* _TASK TO CARRY OUT_: The expected output is every entry, repeated exactly.

* _MATERIAL SUPPLIED_:
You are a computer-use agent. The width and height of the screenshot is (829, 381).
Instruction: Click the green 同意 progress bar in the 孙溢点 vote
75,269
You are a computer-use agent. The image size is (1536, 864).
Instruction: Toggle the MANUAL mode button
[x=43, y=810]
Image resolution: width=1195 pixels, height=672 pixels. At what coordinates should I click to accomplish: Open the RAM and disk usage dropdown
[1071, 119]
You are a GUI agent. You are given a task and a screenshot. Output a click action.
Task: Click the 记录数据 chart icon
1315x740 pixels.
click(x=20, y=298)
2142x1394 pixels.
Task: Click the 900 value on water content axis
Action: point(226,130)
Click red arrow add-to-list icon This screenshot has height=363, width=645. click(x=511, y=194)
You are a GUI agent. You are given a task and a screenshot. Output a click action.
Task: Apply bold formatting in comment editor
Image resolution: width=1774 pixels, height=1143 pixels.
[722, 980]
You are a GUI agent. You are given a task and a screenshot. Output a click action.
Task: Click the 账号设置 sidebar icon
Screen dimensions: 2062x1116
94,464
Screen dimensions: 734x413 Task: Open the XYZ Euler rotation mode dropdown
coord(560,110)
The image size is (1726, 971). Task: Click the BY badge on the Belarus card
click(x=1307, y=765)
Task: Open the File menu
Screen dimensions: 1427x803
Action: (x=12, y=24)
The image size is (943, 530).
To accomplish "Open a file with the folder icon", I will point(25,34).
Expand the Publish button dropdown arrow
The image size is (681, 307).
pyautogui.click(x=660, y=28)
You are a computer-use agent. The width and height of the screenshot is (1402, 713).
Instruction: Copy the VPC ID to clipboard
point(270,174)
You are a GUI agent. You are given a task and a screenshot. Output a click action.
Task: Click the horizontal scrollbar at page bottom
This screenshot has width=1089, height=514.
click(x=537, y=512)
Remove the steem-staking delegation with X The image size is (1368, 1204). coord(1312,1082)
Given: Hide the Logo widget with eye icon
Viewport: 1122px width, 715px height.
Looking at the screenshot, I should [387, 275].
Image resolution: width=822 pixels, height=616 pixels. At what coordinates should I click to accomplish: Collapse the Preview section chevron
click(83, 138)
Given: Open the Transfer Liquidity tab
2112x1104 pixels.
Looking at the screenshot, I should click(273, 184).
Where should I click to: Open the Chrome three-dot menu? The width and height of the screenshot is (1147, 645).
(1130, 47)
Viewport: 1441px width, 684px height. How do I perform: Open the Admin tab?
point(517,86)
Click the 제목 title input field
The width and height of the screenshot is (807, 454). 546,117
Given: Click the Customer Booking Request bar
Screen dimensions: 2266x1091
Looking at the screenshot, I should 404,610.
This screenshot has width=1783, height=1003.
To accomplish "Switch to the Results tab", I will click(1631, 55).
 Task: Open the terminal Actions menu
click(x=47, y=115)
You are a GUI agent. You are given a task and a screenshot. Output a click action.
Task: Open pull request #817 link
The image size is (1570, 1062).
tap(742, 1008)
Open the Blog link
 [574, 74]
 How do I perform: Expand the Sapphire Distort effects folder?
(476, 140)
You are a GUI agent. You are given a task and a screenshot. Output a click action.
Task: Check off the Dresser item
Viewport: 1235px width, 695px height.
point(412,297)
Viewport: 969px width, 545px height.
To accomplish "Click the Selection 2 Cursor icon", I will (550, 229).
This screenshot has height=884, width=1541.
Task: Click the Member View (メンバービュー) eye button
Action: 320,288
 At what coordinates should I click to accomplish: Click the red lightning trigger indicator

* _RESPONSE AREA_:
You are a computer-use agent. The width and height of the screenshot is (829, 381).
Instruction: Click the green 同意 progress bar in the 孙溢点 vote
75,269
You are a computer-use agent. The image size is (1536, 864).
Instruction: Toggle the MANUAL mode button
[x=43, y=810]
Image resolution: width=1195 pixels, height=672 pixels. At what coordinates should I click to accomplish: Open the RAM and disk usage dropdown
[1071, 119]
You are a GUI agent. You are given a task and a screenshot. Output a click action.
Task: Click the 记录数据 chart icon
1315x740 pixels.
click(x=20, y=298)
2142x1394 pixels.
Task: Click the 900 value on water content axis
Action: point(226,130)
Click red arrow add-to-list icon This screenshot has height=363, width=645. click(x=511, y=194)
You are a GUI agent. You are given a task and a screenshot. Output a click action.
Task: Apply bold formatting in comment editor
Image resolution: width=1774 pixels, height=1143 pixels.
[722, 980]
You are a GUI agent. You are given a task and a screenshot. Output a click action.
Task: Click the 账号设置 sidebar icon
Screen dimensions: 2062x1116
94,464
Screen dimensions: 734x413 Task: Open the XYZ Euler rotation mode dropdown
coord(560,110)
The image size is (1726, 971). Task: Click the BY badge on the Belarus card
click(x=1307, y=765)
Task: Open the File menu
Screen dimensions: 1427x803
Action: (x=12, y=24)
The image size is (943, 530).
To accomplish "Open a file with the folder icon", I will point(25,34).
Expand the Publish button dropdown arrow
The image size is (681, 307).
pyautogui.click(x=660, y=28)
You are a computer-use agent. The width and height of the screenshot is (1402, 713).
Instruction: Copy the VPC ID to clipboard
point(270,174)
You are a GUI agent. You are given a task and a screenshot. Output a click action.
Task: Click the horizontal scrollbar at page bottom
This screenshot has width=1089, height=514.
click(x=537, y=512)
Remove the steem-staking delegation with X The image size is (1368, 1204). coord(1312,1082)
Given: Hide the Logo widget with eye icon
Viewport: 1122px width, 715px height.
Looking at the screenshot, I should [387, 275].
Image resolution: width=822 pixels, height=616 pixels. At what coordinates should I click to accomplish: Collapse the Preview section chevron
click(83, 138)
Given: Open the Transfer Liquidity tab
2112x1104 pixels.
Looking at the screenshot, I should click(273, 184).
Where should I click to: Open the Chrome three-dot menu? The width and height of the screenshot is (1147, 645).
(1130, 47)
Viewport: 1441px width, 684px height. How do I perform: Open the Admin tab?
point(517,86)
Click the 제목 title input field
The width and height of the screenshot is (807, 454). 546,117
Given: Click the Customer Booking Request bar
Screen dimensions: 2266x1091
Looking at the screenshot, I should 404,610.
This screenshot has width=1783, height=1003.
To accomplish "Switch to the Results tab", I will click(1631, 55).
 Task: Open the terminal Actions menu
click(x=47, y=115)
You are a GUI agent. You are given a task and a screenshot. Output a click action.
Task: Open pull request #817 link
The image size is (1570, 1062).
tap(742, 1008)
Open the Blog link
 [574, 74]
 How do I perform: Expand the Sapphire Distort effects folder?
(476, 140)
You are a GUI agent. You are given a task and a screenshot. Output a click action.
Task: Check off the Dresser item
Viewport: 1235px width, 695px height.
point(412,297)
Viewport: 969px width, 545px height.
To accomplish "Click the Selection 2 Cursor icon", I will (550, 229).
This screenshot has height=884, width=1541.
Task: Click the Member View (メンバービュー) eye button
Action: 320,288
 At what coordinates should I click to accomplish: Click the red lightning trigger indicator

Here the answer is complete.